全国の国税局が今年6月までの1年間に実施した所得税の税務調査で、富裕層の申告漏れが総額441億円に上ったと、国税庁が発表した。
申告漏れは富裕層を対象とした調査4188件の8割に当たる3406件で見つかり、追徴税額は127億円に上っている。
富裕層対象の申告漏れは昨年から増加しており、昨年1年間の申告漏れは516億円となった。国税庁は増加の理由として「富裕層調査の専門チーム設置の効果」などを挙げている。
申告漏れ総額については昨年と大きな変化はなく、また1件当たりの申告漏れ額は、調査全体の平均が918万円だったのに対し、富裕層は1054万円と、とりわけ富裕層だから大きくなっているわけではない。
差が出ているのは富裕層の海外取引を利用したケースで、この分野では2576万円と高額になっている。
「富裕層の海外取引」とは、具体的に言うと海外のリゾートマンション購入に関する点だ。
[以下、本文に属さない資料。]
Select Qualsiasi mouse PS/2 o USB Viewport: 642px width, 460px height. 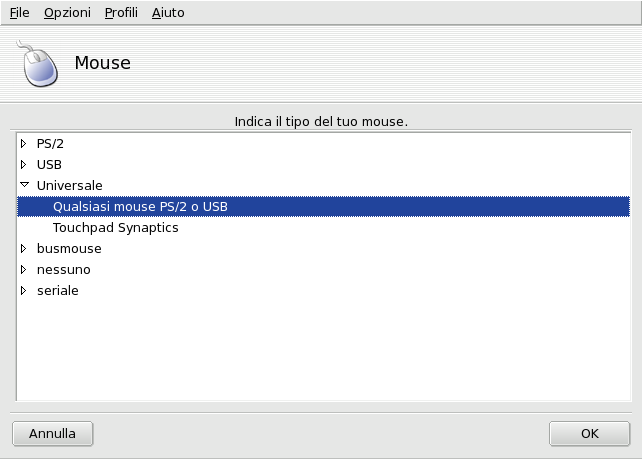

「申告漏れ」なので、あくまでも脱税を意図したものではないとされる(重加算税の対象になる悪質なものもあるが)。
海外取引では、海外とのやりとりは主に英語が使われるうえ、国により商慣習が異なったりする結果、調査官には「書類不備」と判断されるケースがとても多い。間に入った会社がしっかりやっているところだとしても、担当者が実務経験の浅い人だったりした結果、書類に漏れ・抜けが生じることはよくある。
専門チームを組んでいるくらいの国税庁は、その点を厳しく突いてくる。その結果、税務調査で「申告漏れ」と判断されるケースが多発しているのだ。
『富裕層のバレない脱税』(NHK出版)という本では、タイトルの通り「富裕層のバレない脱税」の方法として、所有者が誰かを曖昧にするような海外の不動産や金融商品の取引を使った方法が紹介されている。
現実的に考えて、そのような曖昧な取引は、一発で税務調査の対象となる。
所在が曖昧な、当の本人さえよくわからなくなるようなものは、専門チームを組んでいるプロの調査官の目がすぐに光り、指摘され、きちんと答えられなければ否認されるだけだ。
富裕層を対象とした税務調査は秋の9月から11月に行われることが多い。
海外の会社は9月が期のスタートのことが多く、合わせてお金の動きが活発になるからだ。
「申告漏れ」というと脱税を企図したかのような印象を与えるが、納税者と徴収者の間で、課税の対象になるかどうかの解釈が分かれた結果に過ぎない。
対応をきちんと行えば、税務調査もその結果も、恐れることは何もない。